EXERCISE: Go through the data below. Pull out every line that has the word "agent".

DATA FOR PROCESSING:
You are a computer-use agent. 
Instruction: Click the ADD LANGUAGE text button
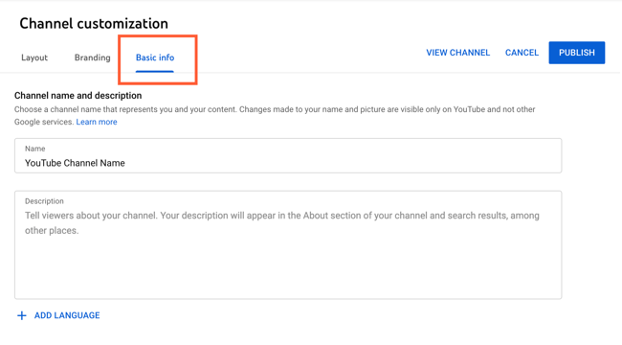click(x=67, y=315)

--

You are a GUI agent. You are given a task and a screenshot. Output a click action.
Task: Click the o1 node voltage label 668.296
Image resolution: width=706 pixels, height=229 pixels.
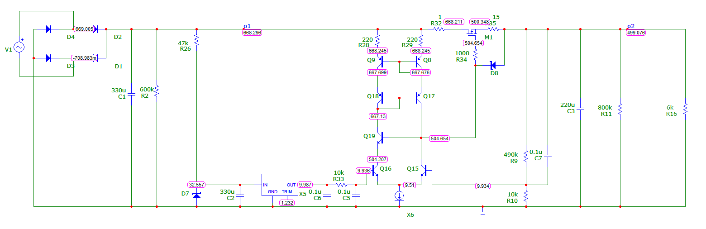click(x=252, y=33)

EXPECTED ANSWER:
You are a computer-use agent. 
You are a GUI agent. You are given a task and a screenshot. Output a click action.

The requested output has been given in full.